There's art for all in London this spring
By Kate Simon
Did you know, Claridges has opened an art gallery? It’s in its new ArtSpace Café, which you can enter without having to stay at the posh hotel in London’s Mayfair, where rooms start at – well if you have to ask, you really can’t afford it.
The doors on Brook’s Mews (round the back) opened on Tuesday, presenting visitors with a toothsome menu (croissant £5, ouch) and rotating exhibitions. On show until 17 April, ‘New Frontiers: Movements in Contemporary Art’ is a collaboration with neighbouring gallery Ben Brown Fine Arts featuring work by Miquel Barceló, José Parlá and Ron Arad.
I prefer a (vegetable) kebab with my art, which is possible across town as the excellent Turkish restaurant Mangal 2 in Dalston (don’t just take my word for it, Rick Stein’s a fan). Here, around 8pm each evening, you’re likely to catch the artists Gilbert & George eating their dinner.

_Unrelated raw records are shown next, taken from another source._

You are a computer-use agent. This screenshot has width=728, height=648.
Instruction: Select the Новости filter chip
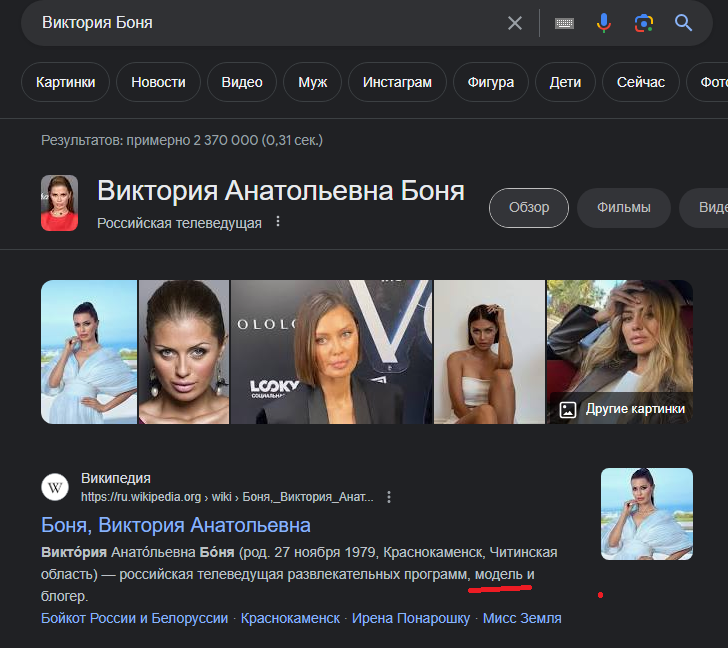point(158,82)
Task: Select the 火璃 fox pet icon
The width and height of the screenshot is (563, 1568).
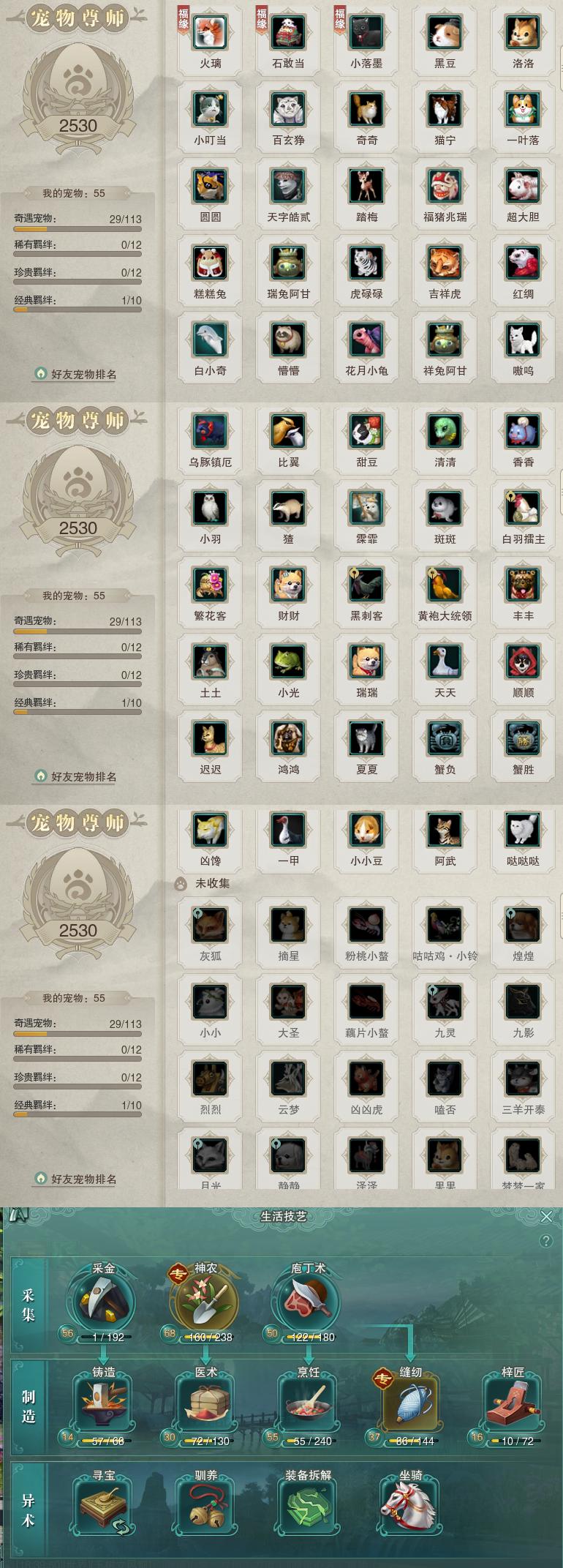Action: pyautogui.click(x=211, y=33)
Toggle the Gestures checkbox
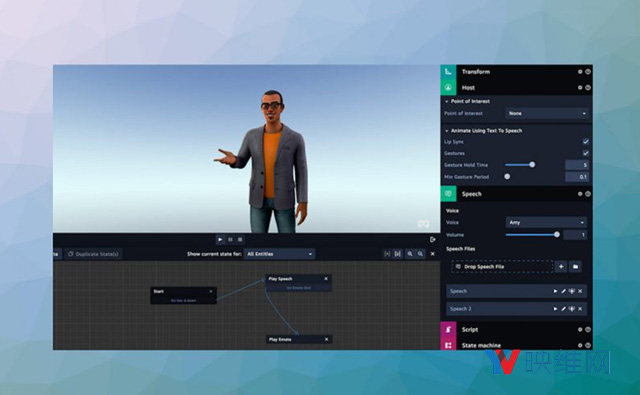 pos(586,153)
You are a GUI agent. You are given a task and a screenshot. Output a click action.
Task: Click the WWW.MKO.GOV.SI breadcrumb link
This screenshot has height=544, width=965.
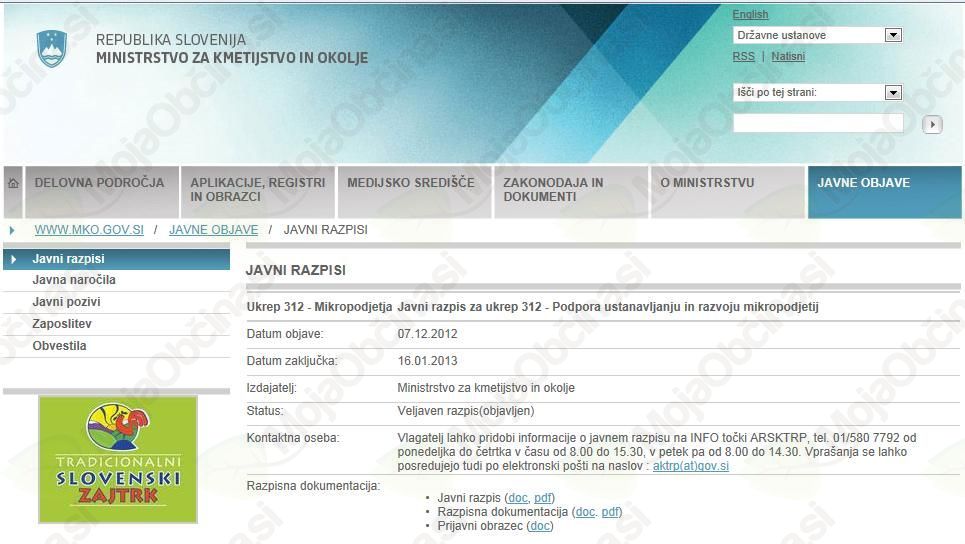(89, 230)
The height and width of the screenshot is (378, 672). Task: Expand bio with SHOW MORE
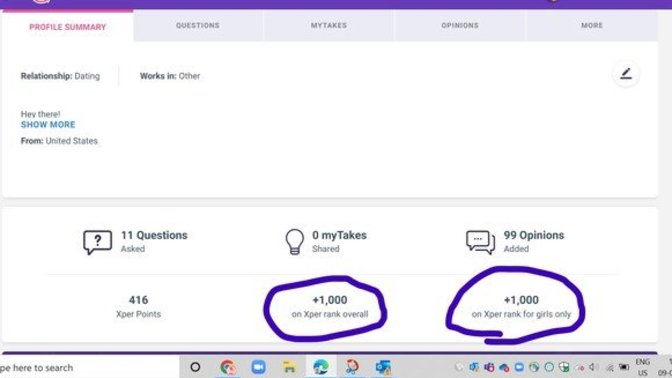tap(48, 125)
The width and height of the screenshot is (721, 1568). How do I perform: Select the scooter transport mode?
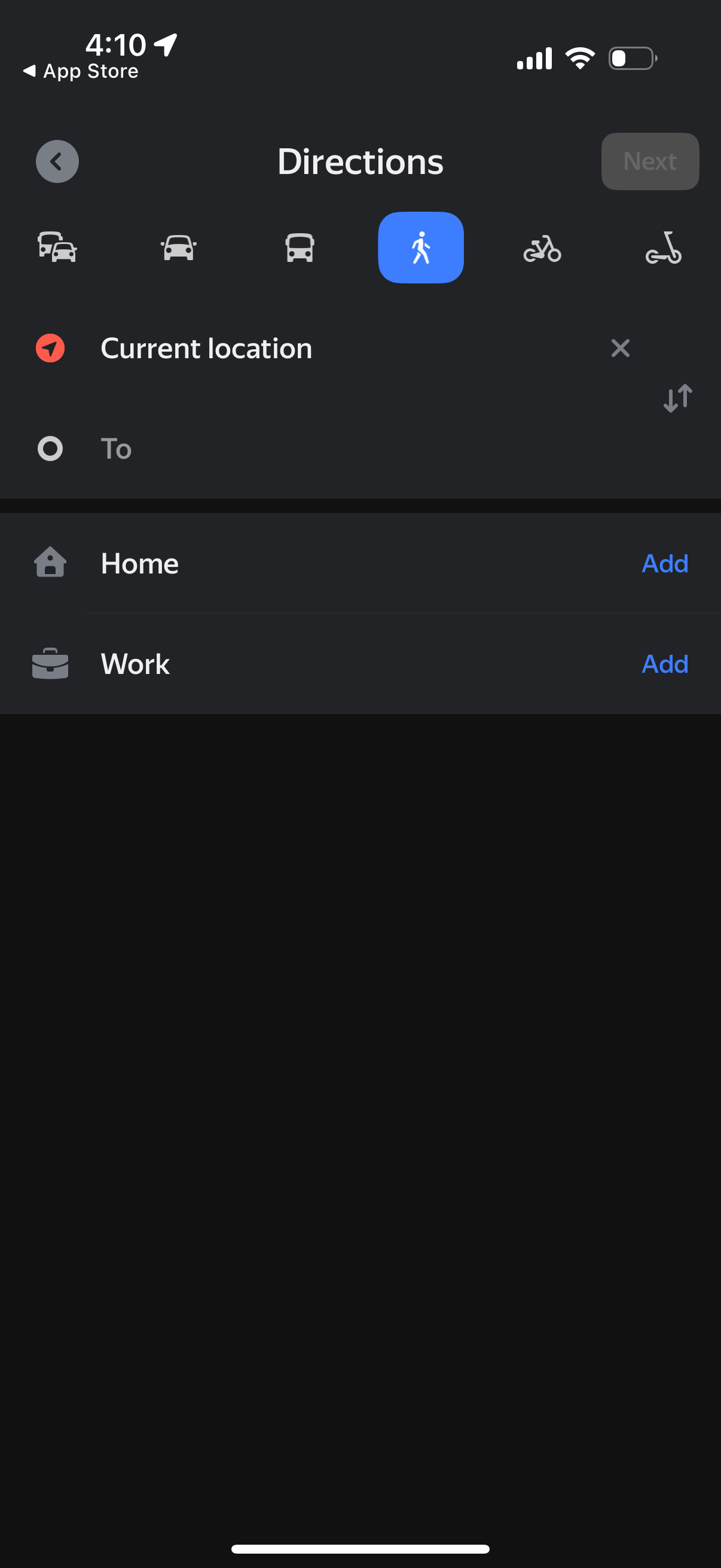pyautogui.click(x=663, y=247)
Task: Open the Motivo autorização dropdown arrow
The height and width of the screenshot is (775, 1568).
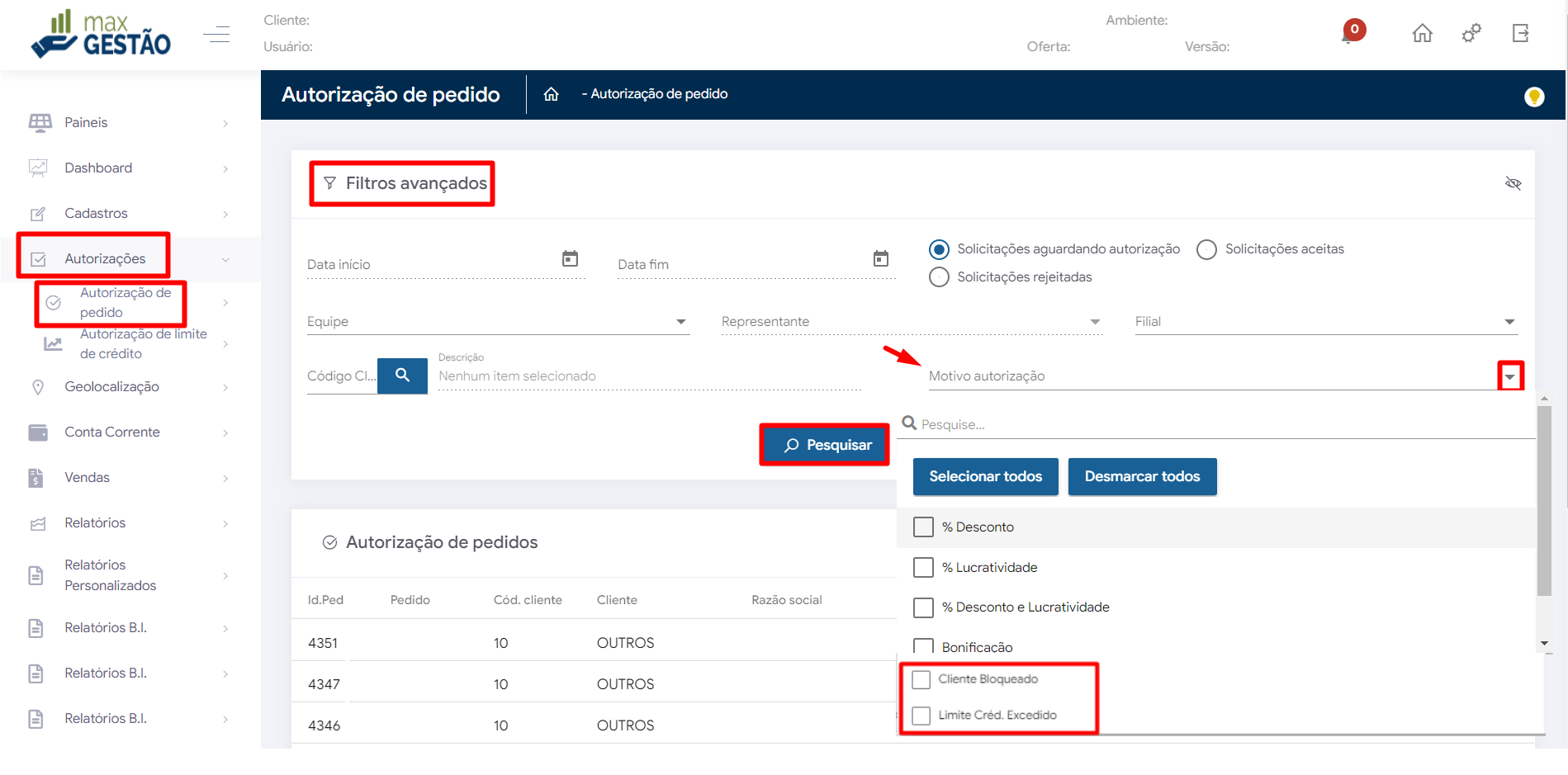Action: tap(1510, 376)
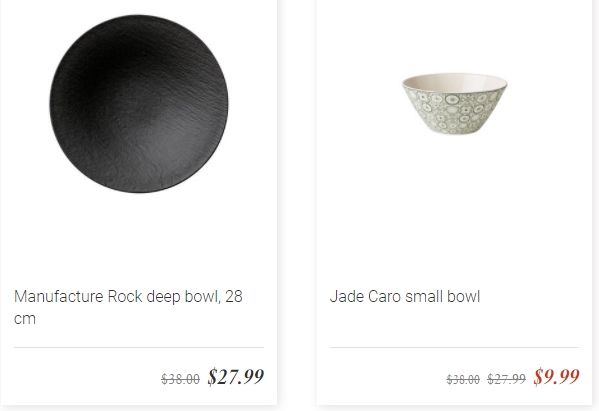599x411 pixels.
Task: Click crossed-out $38.00 on Jade Caro card
Action: click(463, 379)
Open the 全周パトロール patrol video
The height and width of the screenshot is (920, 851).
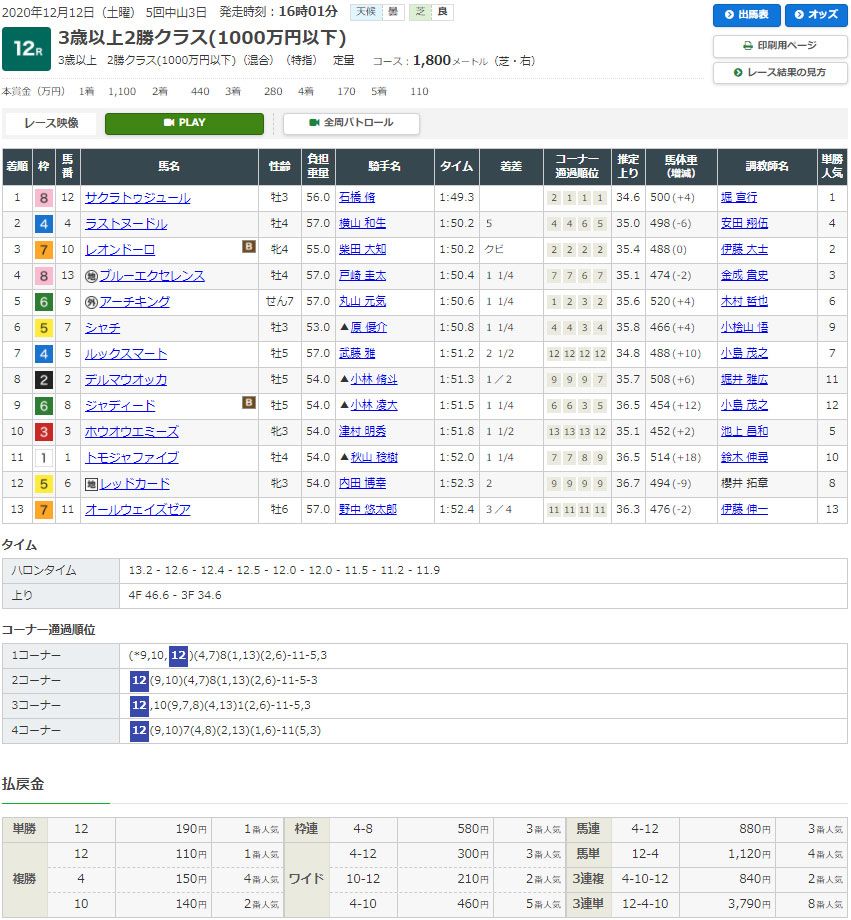(x=351, y=123)
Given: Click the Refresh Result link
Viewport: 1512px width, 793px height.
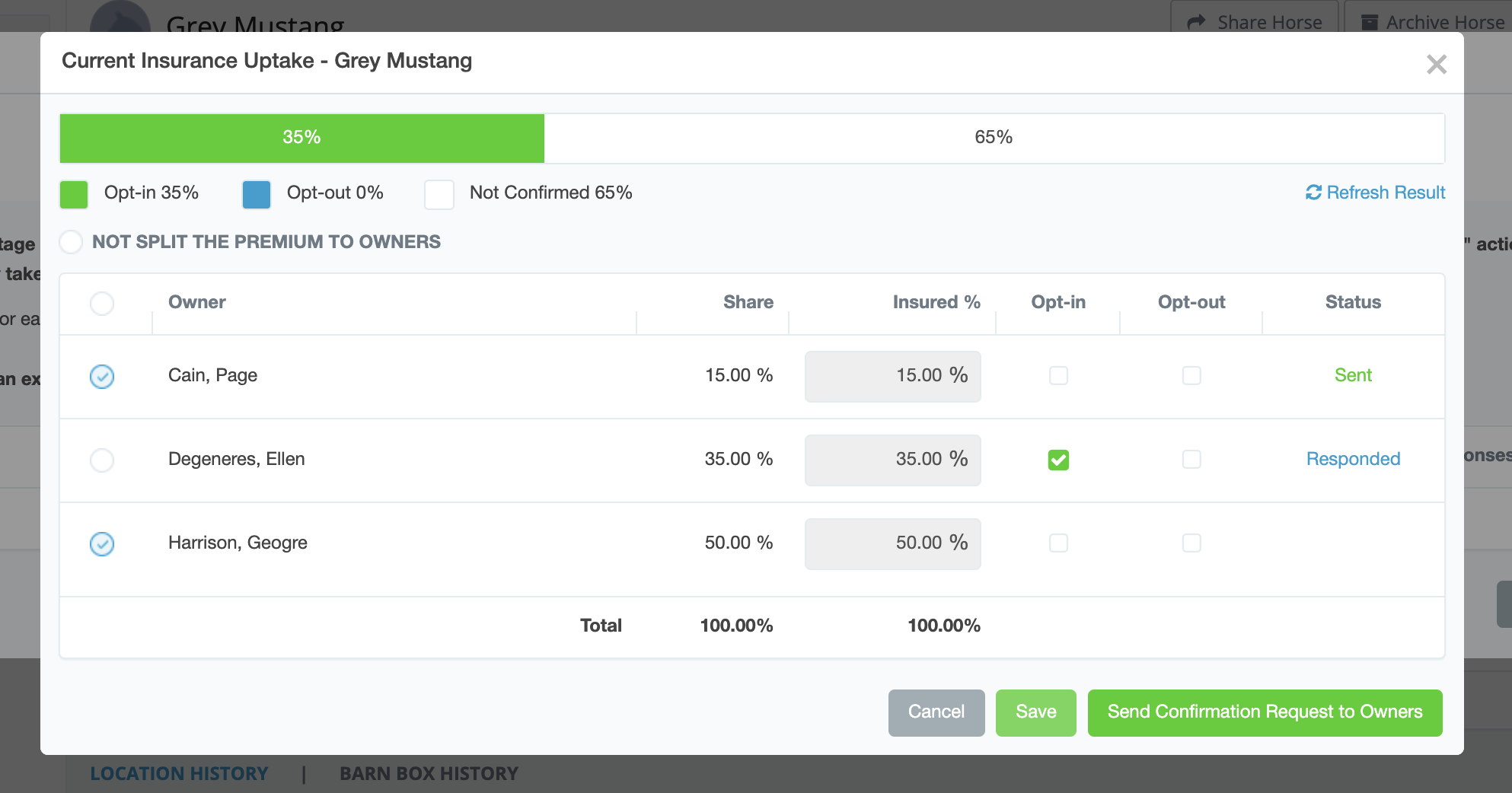Looking at the screenshot, I should pyautogui.click(x=1376, y=193).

They don’t consult the menu. “We order the same thing night after night until we’re nearly vomiting, and then we change,” they told an interviewer from the Royal Academy website in 2018. Interpret it as performance art, if you will, by these purveyors of ‘the humanism of the individual’, but you’ll get a better idea of their artistic output at The Gilbert & George Centre (Gilbert, right, and George pictured outside the gates), just down the road in Spitalfields.
The gallery opens on 1 April behind the Pride of Spitalfields in the former premises of the Turner & Sons brewery. Not to be confused with Turner’s Brewery at Ringmer in East Sussex, Turner & Sons was a venture that didn’t survive the Victorian era – there’s an interesting little article about it in The Londonist. The new centre – which will be free to enter, in line with their mantra Art For All – will show Gilbert & George’s own collection and work by other artists.
You might want to help make a new piece of art for the city by contributing to the crowdfunding campaign for a memorial for the peace campaigner Brian Haw. The fundraisers need to find £50,000 and are asking the public to donate £1 each. As I write, about £13,000 has been donated with 18 days to go.
Haw became a familiar sight camped in his tent outside the Houses of Parliament from 2001 until his death in 2011. A thorn in the side of politicians arriving and departing the Palace of Westminster for a decade, he issued his thoughts about the wars in Iraq and Afghanistan through his megaphone, despite endless attempts by rattled parliamentarians to remove him.
The actor Sir Mark Rylance, a patron of the Stop The War campaign, is championing efforts to fund a 72cm-high bronze maquette of Haw by the artist Amanda Ward. It’s a shame it hasn’t proved possible to erect this permanent reminder of Haw’s anti-war message in Parliament Square, as was first hoped by Rylance.
However, the memorial will be placed on a plinth opposite the Imperial War Museum, just across the bridge in Lambeth, in the grounds of the School of Historical Dress, part of which was the Bethlem psychiatric hospital, where soldiers from the First World War suffering from shellshock were treated. Perhaps a more poignant location.
Phil’s Beer Notes
I always like to pop into the Pride of Spitalfields when I’m around Brick Lane. It’s a pub like pubs used to be – except the beer’s better now! Alongside the Fuller’s, you’ll usually find an interesting guest or two on the pumps. (Can’t give you a link as they don’t do that interweb nonsense.)
While back on Aldgate you’ll find the Hoop & Grapes, the oldest pub within the borders of the City of London. Built in 1593, it narrowly escaped the Great Fire. It’s now part of the Nicholson’s chain, so expect a varying range of well-kept cask ales on the bar.
Within striking distance of Claridges there’s another of my old haunts, the Ain’t Nothing But the Blues bar, which does what it says on the tin, really – and the live music is accompanied by a range of Adnams’ beers. If you’re getting off the Tube at Oxford Circus, it’s worth looking into the Argyll Arms, something of a Victorian museum piece with multiple bars sparkling with etched glass. It’s another Nicholson’s, so beer as above.
Conveniently located a few hundred yards from Mangal 2 in Dalston is the 40ft Brewery and its award-winning tap room. You’re bound to find the right aperitif among the 10 freshly-brewed beers on offer. While a short march from the Imperial War Museum, the other side of South Bank Uni, there’s the German Kraft brewery and its tap room pouring a choice of tank beers in the Franconian style. Brewery tours are also available.